Tiempo real

Elogio de la espera

Esperar es siempre enojoso. Saber esperar es un arte. Me precio de ser un virtuoso del género desde mi más tierna infancia. Recuerdo mis esperas del Ferrocarril Oeste en la estación Caballito. Temeroso de perder el tren y llegar tarde a la escuela, comenzaba a pasearme por el andén al menos 20 minutos antes de horario.

Recuerdo la espera durante las clases de educación física, agotadoras, aburridas, inútiles, cuando el reloj parecía haberse detenido.

Me decía, durante mis esperas infantiles, que la peor de las dictaduras no podría impedirme ver y oír, y buscaba distracción en lo que veía y oía. Un gran anuncio publicitario, el rugir de un motor o el mero paso de una nube estrafalaria se convertían para mí en asuntos dignos de estudio. Las burbujitas que provocaba la lluvia, el dibujo regular de una pared de ladrillos, las formas de un banco público; la superposición de un gorjeo y el ronquido de un anciano; todo lo que entraba por mis sentidos –y el tacto también: las páginas del libro que llevaba en la mano o las monedas que llevaba en el bolsillo–, todo era una evasión adecuada en caso de espera.

Años después conocí la espera del examen. Nunca me comí las uñas, ni pude comprender por qué algunos sí se las comían ni qué efecto podía tener sobre ellos. Lo cual no quiere decir que no haya conocido los nervios, el vacío en el estómago, los sudores fríos. Pero creo que más que la espera, en esos casos, lo que me afectaba era el no saber qué preguntas me haría la mesa examinadora. La espera en sí no me parecía larga, volvía a seguir con los ojos el dibujo art-déco de los azulejos y a contar y recontar las monedas que tenía en el bolsillo, y cada una de estas operaciones absorbía toda mi atención. Me olvidaba del examen.

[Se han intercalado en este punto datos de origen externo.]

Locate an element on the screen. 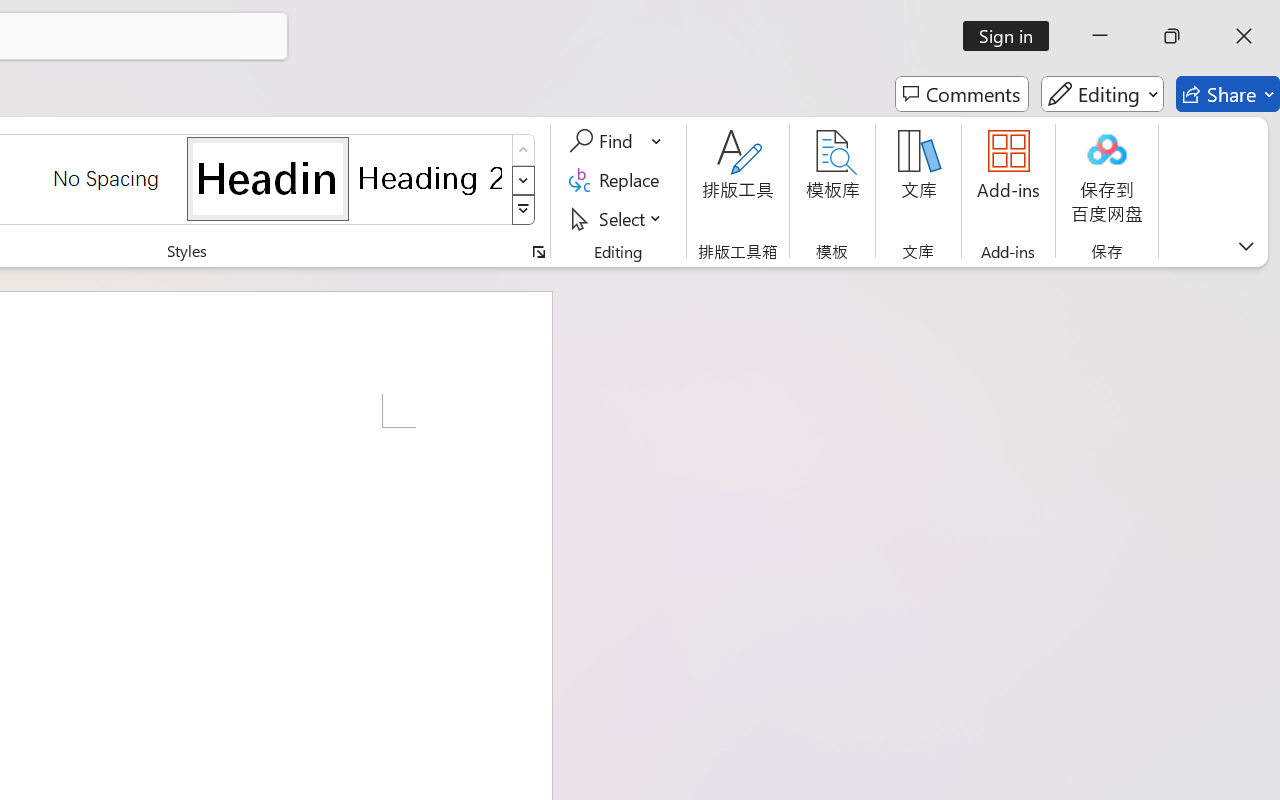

Años más tarde dirigí un Curso Internacional de Edición financiado por la Administración de Valencia –y ya se sabe que la Administración Pública es muy lenta en estas cosas–. Pero anímicamente la espera fue tan fácil como las de mi infancia. Mis viajes me permitieron –además de leer y escuchar buena música en mi discman y de volver a seguir la carrera de los cables de poste en poste, como desde el vagón del Ferrocarril Oeste– leer con admiración los graffiti anónimos en los aledaños de las estaciones principales, disfrutar del servicio de restaurante del tren Alaris y cavilar, cavilar, cavilar, acerca de mi difícil situación económica, de mi edad, de mi trabajo, de mis proyectos...

Saber esperar es un arte. Y yo me precio de ser un virtuoso del género.